§ **Your objective**: Render every line of the items as a Markdown table with two columns, Row and Line. Number each row and leave out any blank lines.

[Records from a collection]
^^^^^^^^
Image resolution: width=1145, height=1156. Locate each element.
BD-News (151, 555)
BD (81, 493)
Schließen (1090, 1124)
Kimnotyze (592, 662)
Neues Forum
^^^^^^^^
§ **Reply to the exercise**:
| Row | Line |
|---|---|
| 1 | Image resolution: width=1145, height=1156. Locate each element. |
| 2 | BD-News (151, 555) |
| 3 | BD (81, 493) |
| 4 | Schließen (1090, 1124) |
| 5 | Kimnotyze (592, 662) |
| 6 | Neues Forum |